▶ _What the task requires_: What is needed is the full set of records, word for word, with no pictures.

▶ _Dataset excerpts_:
<<<<

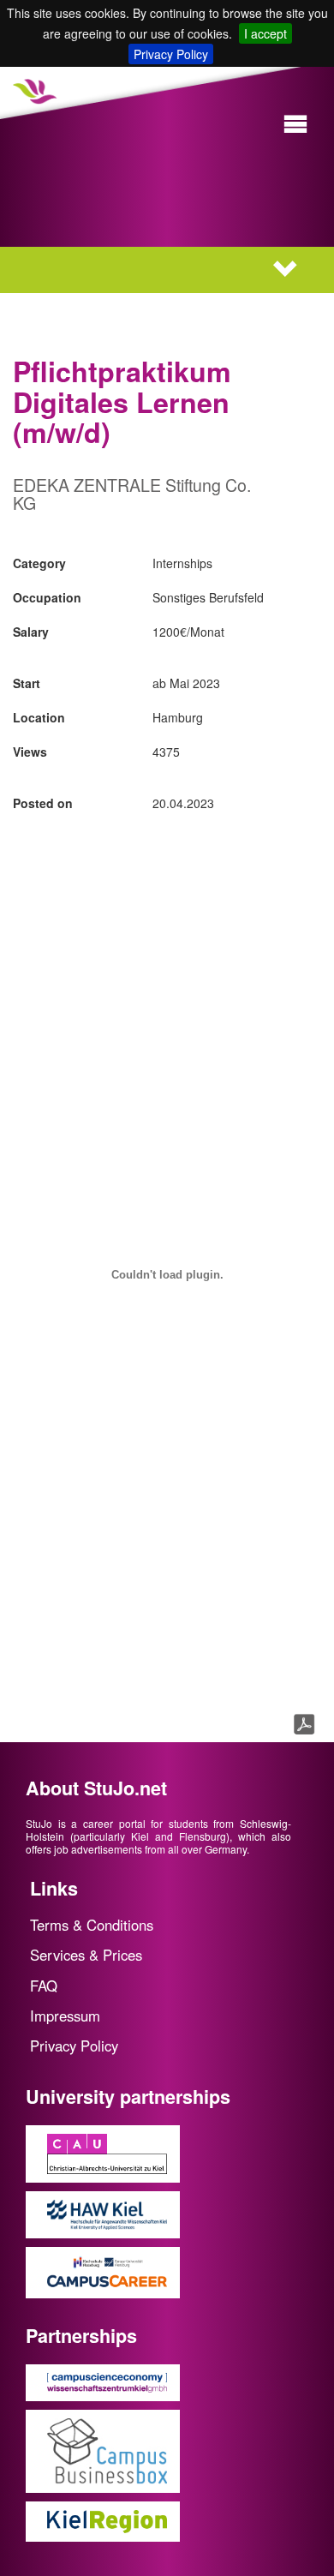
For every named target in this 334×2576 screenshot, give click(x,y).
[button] (295, 125)
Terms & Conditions (91, 1924)
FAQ (43, 1985)
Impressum (65, 2015)
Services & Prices (86, 1954)
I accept (265, 33)
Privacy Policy (171, 54)
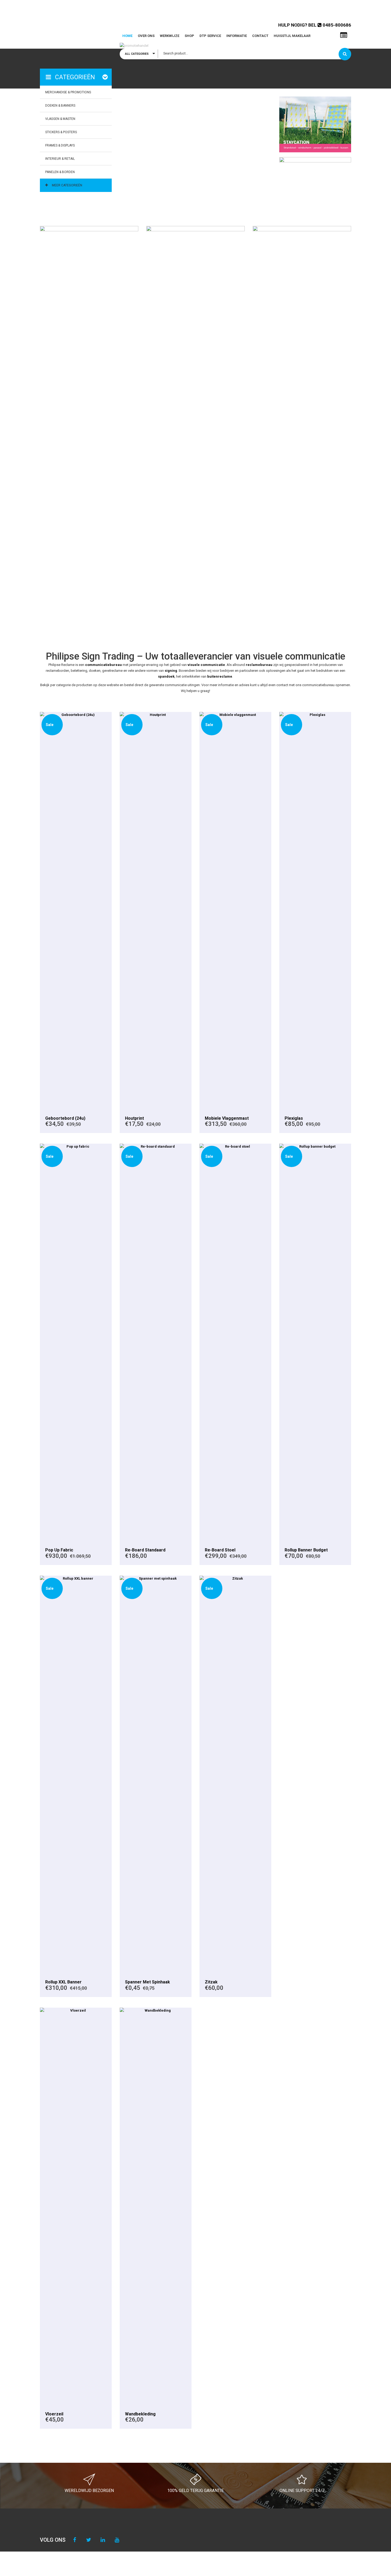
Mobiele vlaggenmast (227, 1118)
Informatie (236, 36)
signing (171, 671)
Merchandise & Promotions (68, 92)
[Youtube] (117, 2540)
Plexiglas (294, 1118)
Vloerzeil (54, 2413)
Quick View (76, 911)
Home (127, 36)
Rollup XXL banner (63, 1982)
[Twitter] (88, 2540)
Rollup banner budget (306, 1550)
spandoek (166, 676)
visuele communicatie (206, 665)
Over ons (146, 36)
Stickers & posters (61, 132)
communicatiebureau (103, 665)
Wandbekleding (140, 2413)
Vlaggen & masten (60, 119)
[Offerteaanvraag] (343, 35)
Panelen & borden (60, 172)
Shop (189, 36)
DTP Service (210, 36)
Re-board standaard (145, 1550)
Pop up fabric (59, 1550)
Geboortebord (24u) (65, 1118)
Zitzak (211, 1982)
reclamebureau (259, 665)
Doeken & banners (60, 105)
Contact (260, 36)
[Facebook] (74, 2540)
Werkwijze (169, 36)
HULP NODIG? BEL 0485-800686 (314, 25)
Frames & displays (60, 145)
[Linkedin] (103, 2540)
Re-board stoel (220, 1550)
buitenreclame (219, 676)
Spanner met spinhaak (147, 1982)
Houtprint (134, 1118)
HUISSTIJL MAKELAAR (292, 36)
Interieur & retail (60, 159)
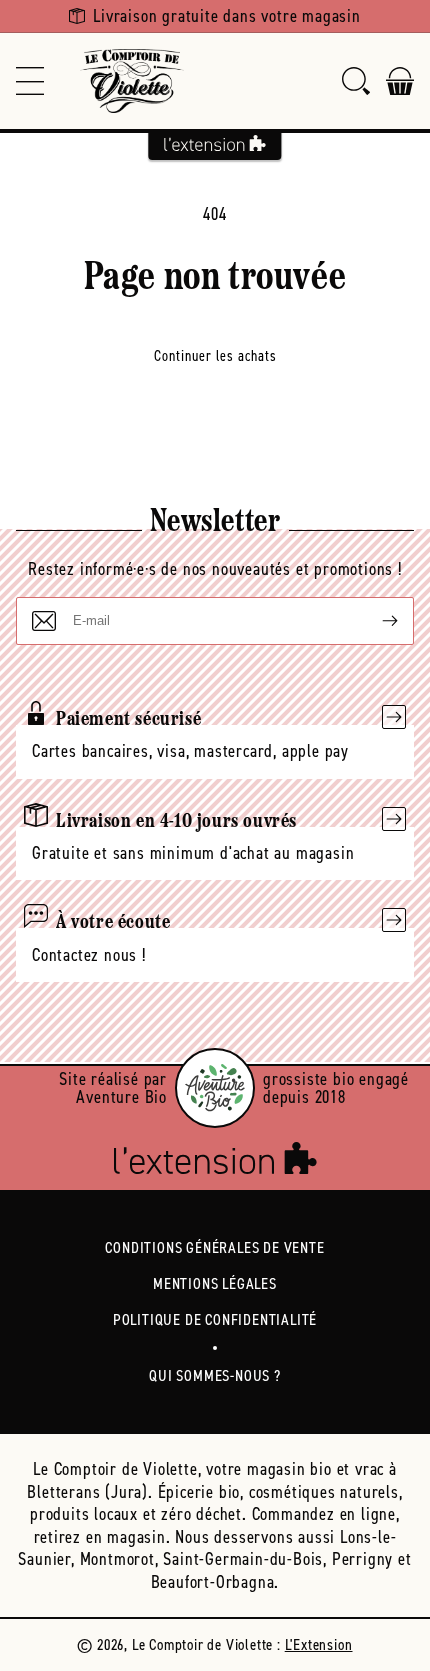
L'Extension (319, 1644)
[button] (30, 81)
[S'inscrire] (374, 621)
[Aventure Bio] (215, 1088)
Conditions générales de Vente (214, 1247)
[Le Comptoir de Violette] (132, 81)
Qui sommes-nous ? (215, 1375)
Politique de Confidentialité (215, 1319)
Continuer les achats (215, 356)
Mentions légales (215, 1283)
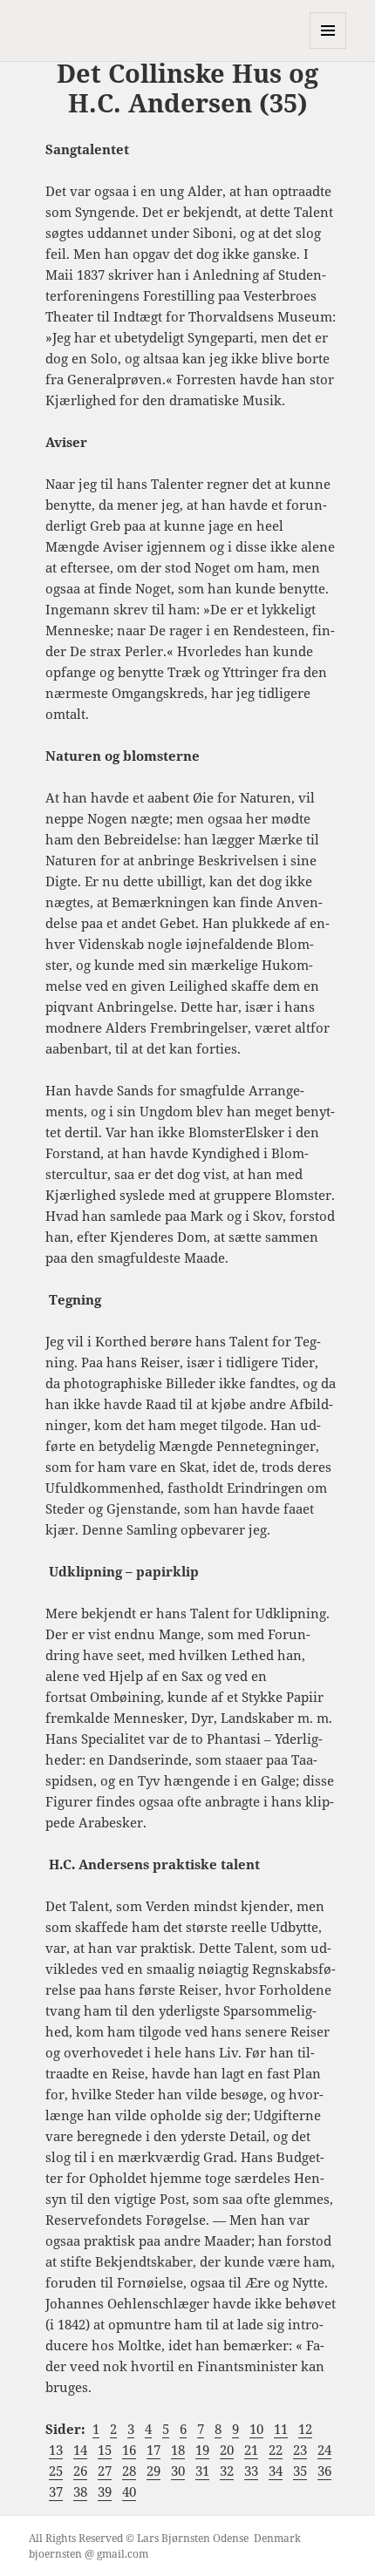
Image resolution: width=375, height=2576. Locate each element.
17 (153, 2449)
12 (305, 2428)
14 (80, 2449)
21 (251, 2449)
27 (105, 2470)
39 (105, 2491)
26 (80, 2470)
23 (300, 2449)
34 (276, 2470)
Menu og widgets (328, 48)
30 (178, 2470)
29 (153, 2470)
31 (202, 2470)
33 (251, 2470)
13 (56, 2449)
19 (202, 2449)
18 (178, 2449)
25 (56, 2470)
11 (281, 2428)
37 (56, 2491)
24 (324, 2449)
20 (227, 2449)
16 (129, 2449)
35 (300, 2470)
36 (324, 2470)
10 (256, 2428)
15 (105, 2449)
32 (227, 2470)
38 (80, 2491)
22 (276, 2449)
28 (129, 2470)
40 (129, 2491)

>>>>

▶ _Solution to this task_:
For every named target in this 334×2576 screenshot, give click(x,y).
[button] (295, 125)
Terms & Conditions (91, 1924)
FAQ (43, 1985)
Impressum (65, 2015)
Services & Prices (86, 1954)
I accept (265, 33)
Privacy Policy (171, 54)
Mobiele vlaggenmast (227, 1118)
Informatie (236, 36)
signing (171, 671)
Merchandise & Promotions (68, 92)
[Youtube] (117, 2540)
Plexiglas (294, 1118)
Vloerzeil (54, 2413)
Quick View (76, 911)
Home (127, 36)
Rollup XXL banner (63, 1982)
[Twitter] (88, 2540)
Rollup banner budget (306, 1550)
spandoek (166, 676)
visuele communicatie (206, 665)
Over ons (146, 36)
Stickers & posters (61, 132)
communicatiebureau (103, 665)
Wandbekleding (140, 2413)
Vlaggen & masten (60, 119)
[Offerteaanvraag] (343, 35)
Panelen & borden (60, 172)
Shop (189, 36)
DTP Service (210, 36)
Re-board standaard (145, 1550)
Pop up fabric (59, 1550)
Geboortebord (24u) (65, 1118)
Zitzak (211, 1982)
reclamebureau (259, 665)
Doeken & banners (60, 105)
Contact (260, 36)
[Facebook] (74, 2540)
Werkwijze (169, 36)
HULP NODIG? BEL 0485-800686 (314, 25)
Frames & displays (60, 145)
[Linkedin] (103, 2540)
Re-board stoel (220, 1550)
buitenreclame (219, 676)
Spanner met spinhaak (147, 1982)
Houtprint (134, 1118)
HUISSTIJL MAKELAAR (292, 36)
Interieur & retail (60, 159)
L'Extension (319, 1644)
[button] (30, 81)
[S'inscrire] (374, 621)
[Aventure Bio] (215, 1088)
Conditions générales de Vente (214, 1247)
[Le Comptoir de Violette] (132, 81)
Qui sommes-nous ? (215, 1375)
Politique de Confidentialité (215, 1319)
Continuer les achats (215, 356)
Mentions légales (215, 1283)
Image resolution: width=375, height=2576. Locate each element.
17 (153, 2449)
12 (305, 2428)
14 (80, 2449)
21 (251, 2449)
27 (105, 2470)
39 (105, 2491)
26 (80, 2470)
23 (300, 2449)
34 (276, 2470)
Menu og widgets (328, 48)
30 (178, 2470)
29 (153, 2470)
31 (202, 2470)
33 (251, 2470)
13 (56, 2449)
19 (202, 2449)
18 (178, 2449)
25 (56, 2470)
11 (281, 2428)
37 (56, 2491)
24 (324, 2449)
20 (227, 2449)
16 (129, 2449)
35 (300, 2470)
36 (324, 2470)
10 (256, 2428)
15 (105, 2449)
32 (227, 2470)
38 (80, 2491)
22 (276, 2449)
28 (129, 2470)
40 (129, 2491)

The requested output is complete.